Laura: Tem alguma mensagem para as herpetólogas brasileiras?
María: A herpetologia é um campo de estudo muito específico e incomum, e também uma área onde não há muitas referências femininas locais para inspirar. No entanto, como profissionais latino-americanos, enfrentamos constantemente dificuldades e desafios de vários tipos durante nossa formação educacional e quando praticamos profissionalmente. Isso deve nos levar a ser melhores a cada dia, pois nossa realidade nos permite desenvolver vantagens. Por exemplo, a maioria dos projetos em que nos envolvemos, geralmente têm orçamentos limitados, e devemos fazer parte desses projetos realizando múltiplas tarefas que não só requerem nosso conhecimento em Herpetologia, mas também devemos desenvolver e aprender outras habilidades em administração, gestão de conflitos, negociação, finanças, etc.
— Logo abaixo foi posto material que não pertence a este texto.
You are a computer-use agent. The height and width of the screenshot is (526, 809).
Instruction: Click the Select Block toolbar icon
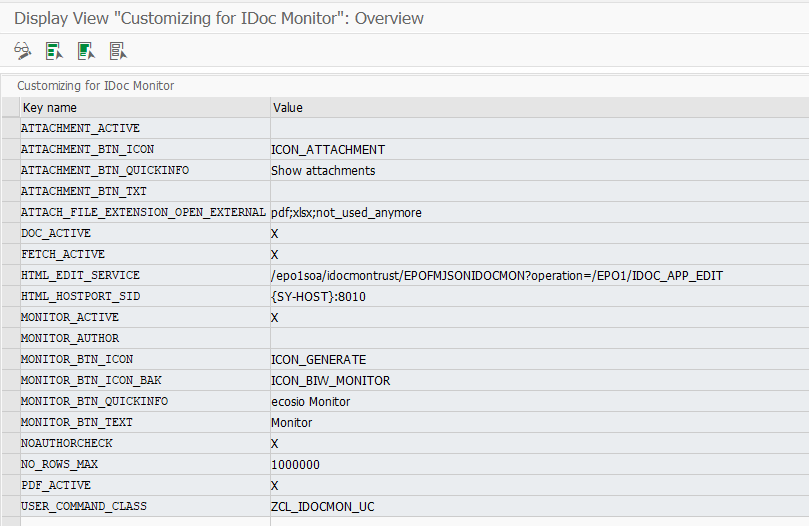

Por mais que isso possa nos desmotivar, devemos encarar isso como desafios para o nosso crescimento profissional. Além disso, estudamos em nossa língua materna, geralmente espanhol ou português, em países da América Latina, mas muitas vezes temos que aprender uma segunda língua, que geralmente é o inglês. Este esforço para ser bilíngue abre muitas portas para nós, e também permite-nos aprender a adaptar-nos a diferentes contextos e culturas, desenvolvendo certas competências e emoções para compreender outras realidades. Portanto, somos corajosos e tenazes para administrar qualquer obstáculo. Nós nos superamos a cada dia, gostamos e nos esforçamos para aprender, mesmo quando as situações ficam difíceis para nós. Podemos alcançar tudo o que nos propomos a fazer, só temos que nos concentrar no que queremos, e a única barreira que pode aparecer é o medo que às vezes nos impede de dar o primeiro passo.